◆ Exercise prompt
Please output exactly the lines from the one containing "Task: Click the" through the end of the records below, leaving out any pictures.

◆ Saved entries
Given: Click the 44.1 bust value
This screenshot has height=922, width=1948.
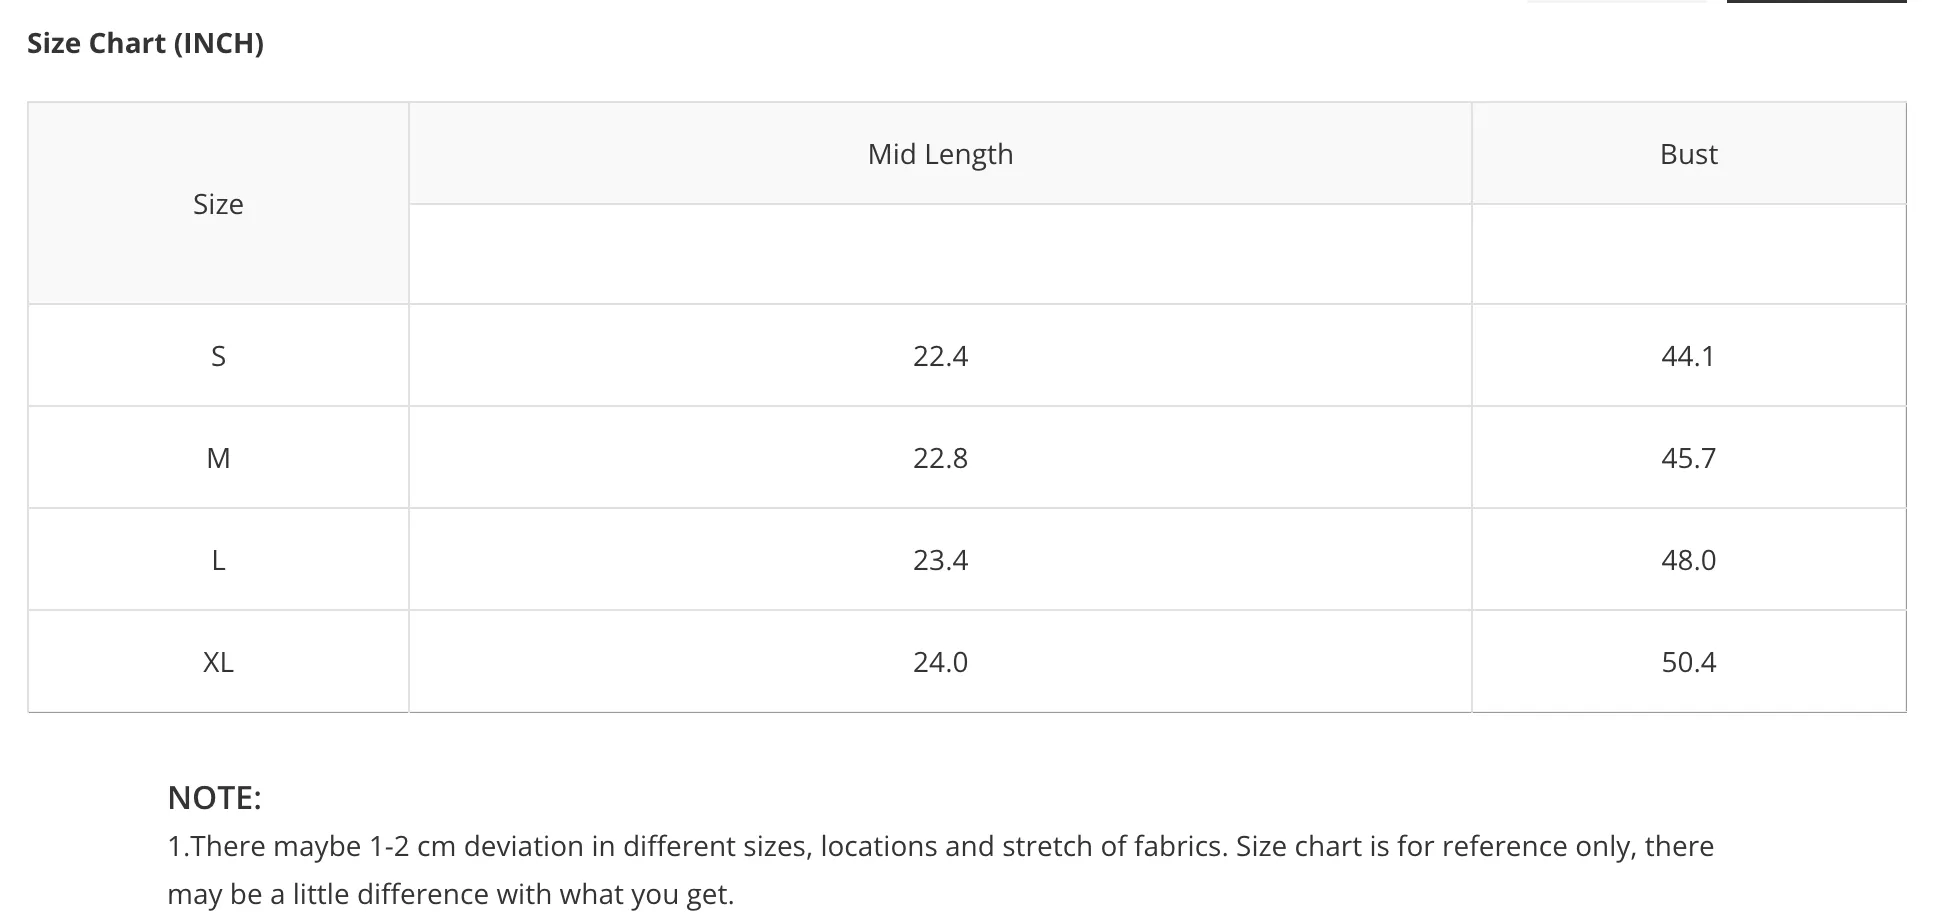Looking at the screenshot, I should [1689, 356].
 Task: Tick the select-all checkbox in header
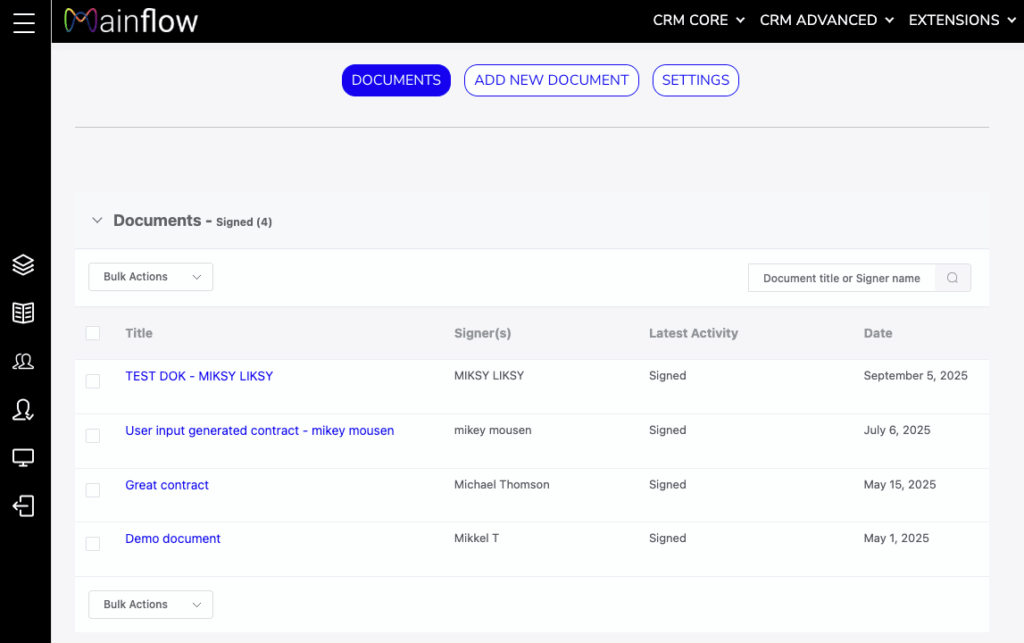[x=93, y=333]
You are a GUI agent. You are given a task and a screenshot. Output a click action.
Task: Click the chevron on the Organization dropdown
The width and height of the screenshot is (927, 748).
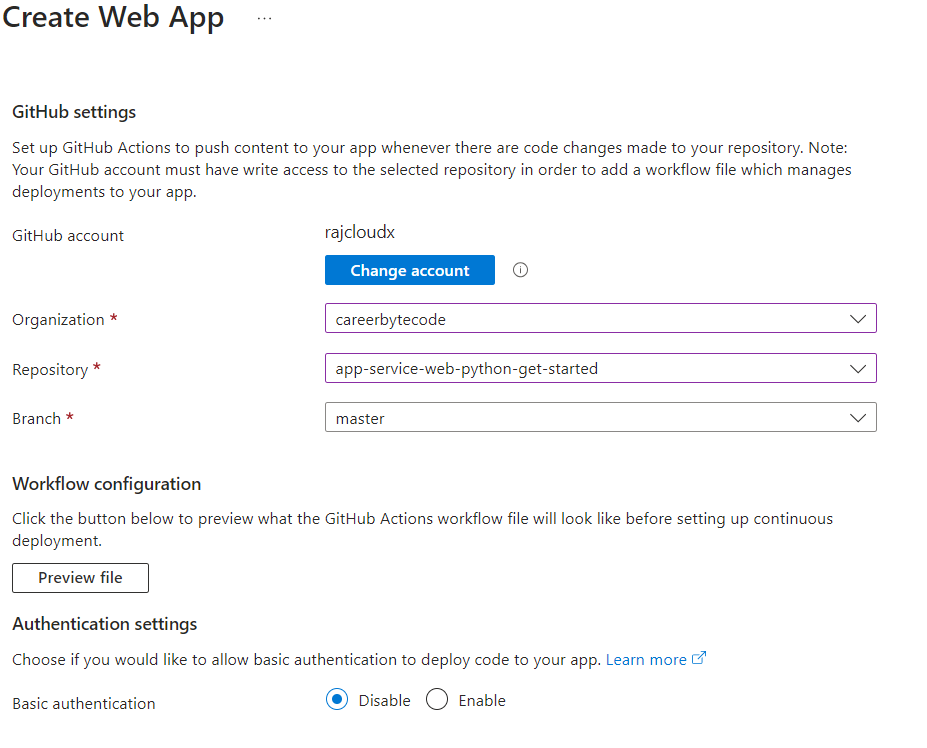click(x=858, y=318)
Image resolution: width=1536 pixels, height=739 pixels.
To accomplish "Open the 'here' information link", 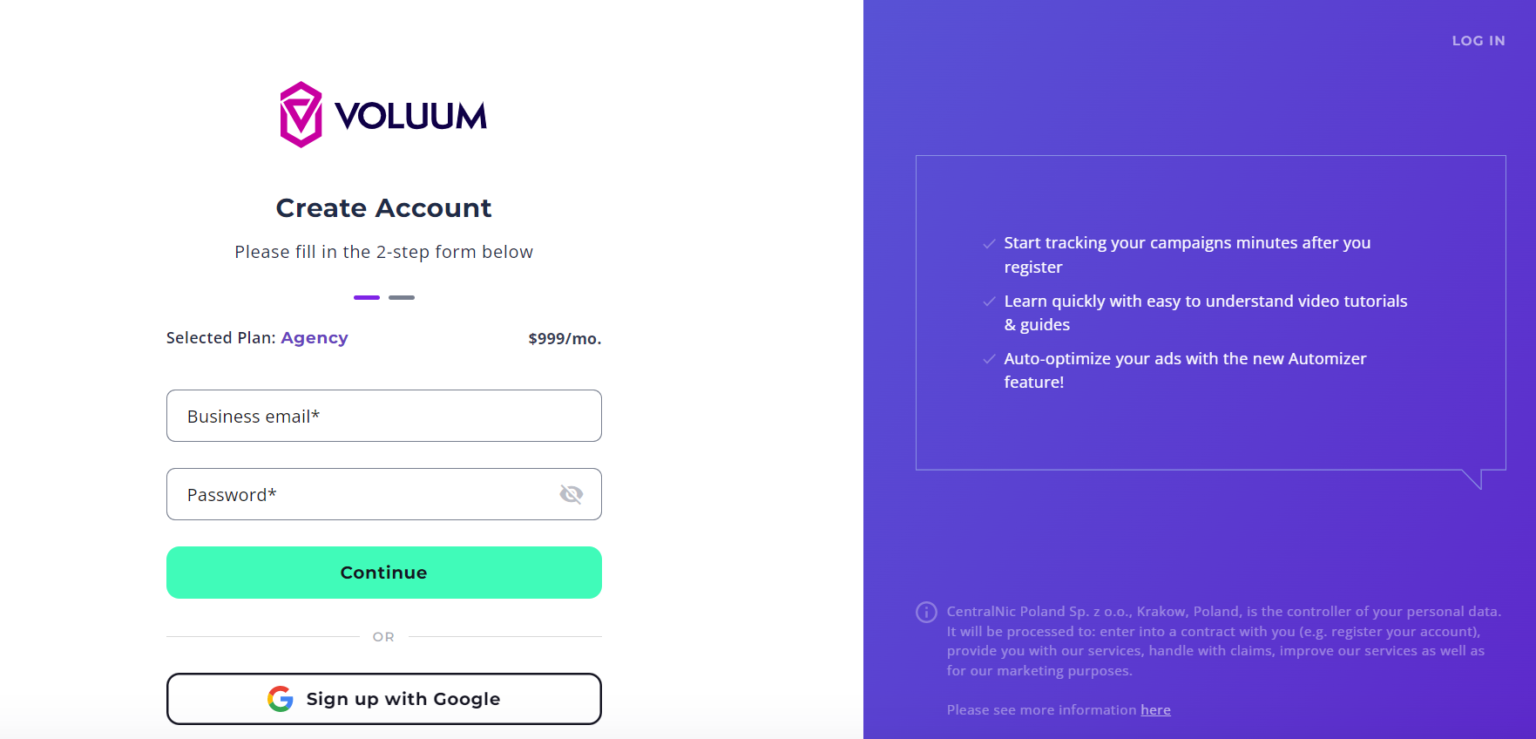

◆ Solution below
Task: Click the chevron on the Organization dropdown
The width and height of the screenshot is (927, 748).
click(x=858, y=318)
Image resolution: width=1536 pixels, height=739 pixels.
To accomplish "Open the 'here' information link", 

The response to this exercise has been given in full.